Mechanical Engineering learning from biology and mastering biology: Biomechanics

　It is well known that muscles become thicker and stronger with exercise, and they become thinner and weaker when not used. Additionally, exposure to microgravity in space causes calcium to leach from bones, leading to a decrease in bone strength within just one week. Alternatively, the walls of the heart and arteries exposed to high blood pressure become thicker compared to those under normal blood pressure conditions(Figure 1). Why do these changes occur?
　It seems that biological tissues such as muscles, bones, heart, and blood vessels require "appropriate forces" to maintain healthy function. When these forces change, biological tissues can adapt to restore their normal function. So, what kinds of forces are necessary for the maintenance of biological function? How do biological tissues sense these forces? Furthermore, could leveraging the relationship between biology and forces lead to new treatments for diseases that were previously difficult to treat? 　The response to applied forces is not limited to macroscopic tissues alone but also occurs in the microscopic cells that make up tissues. For example, endothelial cells lining the inside of blood vessels (Figure 2) are known to be elongated and oriented in the direction of blood flow (Figure 3). Smooth muscle cells, which form the blood vessel wall itself, are understood to enlarge and thicken in response to applied forces. Moreover, when these cells are cultured attached to an elastic membrane and subjected to stretching and relaxation, they are known to orient themselves perpendicular to the direction of stretch. 　 　 　 　 　Endothelial cells aligning in the direction of blood flow is believed to be a response aimed at reducing the shear stress (the force that tries to peel cells away from the wall) exerted by the flow. Similarly, the enlargement of smooth muscle cells is thought to be a response aimed at maintaining a constant tensile stress (tensile force per unit cross-sectional area) on the cells themselves. Additionally, these cells align perpendicular to the direction of stretch to minimize the strain they experience due to stretch.
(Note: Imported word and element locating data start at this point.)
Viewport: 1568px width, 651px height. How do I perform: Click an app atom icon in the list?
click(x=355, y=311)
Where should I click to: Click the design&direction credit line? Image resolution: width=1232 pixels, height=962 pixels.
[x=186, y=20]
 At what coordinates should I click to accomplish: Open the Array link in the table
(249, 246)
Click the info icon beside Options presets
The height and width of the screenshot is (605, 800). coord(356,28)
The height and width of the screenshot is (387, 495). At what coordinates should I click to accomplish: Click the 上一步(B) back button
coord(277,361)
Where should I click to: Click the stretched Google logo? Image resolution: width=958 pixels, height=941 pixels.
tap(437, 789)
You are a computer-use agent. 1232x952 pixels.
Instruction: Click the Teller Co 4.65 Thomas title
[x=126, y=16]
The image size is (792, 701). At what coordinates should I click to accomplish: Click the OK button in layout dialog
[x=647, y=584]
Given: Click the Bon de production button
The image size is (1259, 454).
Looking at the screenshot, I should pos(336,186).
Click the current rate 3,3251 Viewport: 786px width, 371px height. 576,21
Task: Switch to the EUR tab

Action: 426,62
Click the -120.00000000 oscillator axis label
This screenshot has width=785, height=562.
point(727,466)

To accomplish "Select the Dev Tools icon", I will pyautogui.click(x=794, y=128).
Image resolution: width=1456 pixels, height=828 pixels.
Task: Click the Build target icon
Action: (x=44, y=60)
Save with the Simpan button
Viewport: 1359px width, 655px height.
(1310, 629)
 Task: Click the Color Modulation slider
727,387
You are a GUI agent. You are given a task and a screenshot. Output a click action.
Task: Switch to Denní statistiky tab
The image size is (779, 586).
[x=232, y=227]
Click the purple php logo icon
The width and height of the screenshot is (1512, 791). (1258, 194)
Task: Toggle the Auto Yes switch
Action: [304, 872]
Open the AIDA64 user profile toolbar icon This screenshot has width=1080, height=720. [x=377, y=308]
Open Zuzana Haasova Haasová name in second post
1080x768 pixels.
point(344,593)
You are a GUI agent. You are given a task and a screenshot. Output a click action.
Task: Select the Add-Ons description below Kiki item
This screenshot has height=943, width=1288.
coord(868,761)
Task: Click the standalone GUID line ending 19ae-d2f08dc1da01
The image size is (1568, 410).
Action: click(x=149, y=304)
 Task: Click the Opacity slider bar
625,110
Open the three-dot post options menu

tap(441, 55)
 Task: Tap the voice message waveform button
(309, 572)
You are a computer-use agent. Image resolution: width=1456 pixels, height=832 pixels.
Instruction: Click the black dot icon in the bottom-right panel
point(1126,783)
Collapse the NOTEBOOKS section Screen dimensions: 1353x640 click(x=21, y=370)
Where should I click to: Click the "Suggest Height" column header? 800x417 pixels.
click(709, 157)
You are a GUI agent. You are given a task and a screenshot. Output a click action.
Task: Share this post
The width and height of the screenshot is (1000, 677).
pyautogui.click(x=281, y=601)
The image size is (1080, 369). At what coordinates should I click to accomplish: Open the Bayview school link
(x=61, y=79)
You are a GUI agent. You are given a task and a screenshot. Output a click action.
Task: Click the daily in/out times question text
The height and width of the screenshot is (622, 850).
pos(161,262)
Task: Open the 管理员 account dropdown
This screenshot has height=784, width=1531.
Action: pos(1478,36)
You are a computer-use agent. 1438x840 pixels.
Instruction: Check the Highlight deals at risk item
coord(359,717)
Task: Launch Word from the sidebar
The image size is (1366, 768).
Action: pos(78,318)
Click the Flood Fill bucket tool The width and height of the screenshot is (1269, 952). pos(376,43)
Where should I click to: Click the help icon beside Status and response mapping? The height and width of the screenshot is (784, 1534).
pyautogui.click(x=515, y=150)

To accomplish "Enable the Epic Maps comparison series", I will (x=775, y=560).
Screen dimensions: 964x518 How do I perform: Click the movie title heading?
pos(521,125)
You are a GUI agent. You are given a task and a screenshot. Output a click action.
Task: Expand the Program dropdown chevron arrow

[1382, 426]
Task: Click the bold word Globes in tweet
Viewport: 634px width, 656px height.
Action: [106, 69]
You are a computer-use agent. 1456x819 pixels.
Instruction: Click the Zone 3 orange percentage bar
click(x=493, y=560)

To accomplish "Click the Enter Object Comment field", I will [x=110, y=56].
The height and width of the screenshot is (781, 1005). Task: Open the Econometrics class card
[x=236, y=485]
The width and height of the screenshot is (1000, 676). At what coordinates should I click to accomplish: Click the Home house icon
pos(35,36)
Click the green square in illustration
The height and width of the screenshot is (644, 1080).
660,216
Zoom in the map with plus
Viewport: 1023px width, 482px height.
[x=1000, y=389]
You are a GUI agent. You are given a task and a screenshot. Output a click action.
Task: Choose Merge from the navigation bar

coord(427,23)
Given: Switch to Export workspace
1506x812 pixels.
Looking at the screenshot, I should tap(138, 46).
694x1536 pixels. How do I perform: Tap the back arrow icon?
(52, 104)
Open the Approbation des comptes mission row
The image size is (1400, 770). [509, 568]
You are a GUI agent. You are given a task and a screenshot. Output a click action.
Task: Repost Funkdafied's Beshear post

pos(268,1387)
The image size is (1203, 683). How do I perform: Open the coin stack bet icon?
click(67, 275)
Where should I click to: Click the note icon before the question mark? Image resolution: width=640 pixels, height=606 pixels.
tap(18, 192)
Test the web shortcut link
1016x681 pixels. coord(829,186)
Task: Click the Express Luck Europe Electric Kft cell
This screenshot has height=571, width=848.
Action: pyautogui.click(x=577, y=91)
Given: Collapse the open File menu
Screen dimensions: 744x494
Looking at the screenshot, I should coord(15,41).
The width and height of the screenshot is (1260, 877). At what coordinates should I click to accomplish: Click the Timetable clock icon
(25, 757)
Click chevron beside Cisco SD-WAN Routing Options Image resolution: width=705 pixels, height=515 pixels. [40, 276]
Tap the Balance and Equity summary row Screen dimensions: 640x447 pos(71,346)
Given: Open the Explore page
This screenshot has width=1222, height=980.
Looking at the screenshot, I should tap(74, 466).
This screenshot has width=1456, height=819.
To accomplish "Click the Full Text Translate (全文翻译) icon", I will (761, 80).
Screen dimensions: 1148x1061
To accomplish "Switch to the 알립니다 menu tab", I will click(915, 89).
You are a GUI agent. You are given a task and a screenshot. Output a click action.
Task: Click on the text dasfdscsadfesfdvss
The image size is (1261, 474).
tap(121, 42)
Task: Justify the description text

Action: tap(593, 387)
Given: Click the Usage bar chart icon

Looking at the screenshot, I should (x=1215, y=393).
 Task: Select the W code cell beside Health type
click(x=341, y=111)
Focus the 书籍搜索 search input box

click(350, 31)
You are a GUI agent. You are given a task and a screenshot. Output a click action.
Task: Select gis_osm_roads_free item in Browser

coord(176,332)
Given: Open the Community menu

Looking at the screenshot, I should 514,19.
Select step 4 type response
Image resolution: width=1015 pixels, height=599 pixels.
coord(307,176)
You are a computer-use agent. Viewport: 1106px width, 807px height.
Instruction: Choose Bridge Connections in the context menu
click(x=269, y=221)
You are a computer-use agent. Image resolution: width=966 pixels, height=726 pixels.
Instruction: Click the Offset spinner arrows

　Similar examples are known for bones. Inside bones, thin column-like structures called trabeculae run extensively in all directions (Figure 4), and the orientation of these trabeculae is said to align with the principal stress directions (where tensile or compressive forces are greatest) (Figure 5). It has been noted since the 19th century (Wolff's Law) that the shape of bones itself achieves maximum strength with minimal material in response to applied forces. 　 　Furthermore, it is known that when an artery is cut like a ring and one section of the ring is incised, the ring opens up into an arc shape (Figure 6). This demonstrates that before cutting, there was residual compressive stress on the inner side of the ring and tensile stress on the outer side. It is hypothesized that this occurs because the inner and outer sides of the artery wall, under pressure from blood flow, bear equal amounts of tensile stress (Figure 7). 　In this way, biological tissues not only respond to forces but their responses are also believed to achieve optimal states in some sense. Thus, could we apply these biological properties to design mechanically optimal mechanical components? Or could we create sensors based on these principles? Moreover, is it possible to enable living organisms to produce mechanical components themselves?
The academic field that studies the mechanisms, structures, and behaviors of living organisms from a mechanical perspective is called Biomechanics. It involves observing and analyzing biological phenomena through the lens of essential mechanical engineering subjects such as materials mechanics, fluid mechanics, and mechanical dynamics. In our laboratory, we focus on biomechanics of cells and soft biological tissues, aiming to elucidate the relationship between these forces and biological processes using engineering methods. Furthermore, we strive to apply the knowledge gained to medicine and engineering, advancing our research day by day.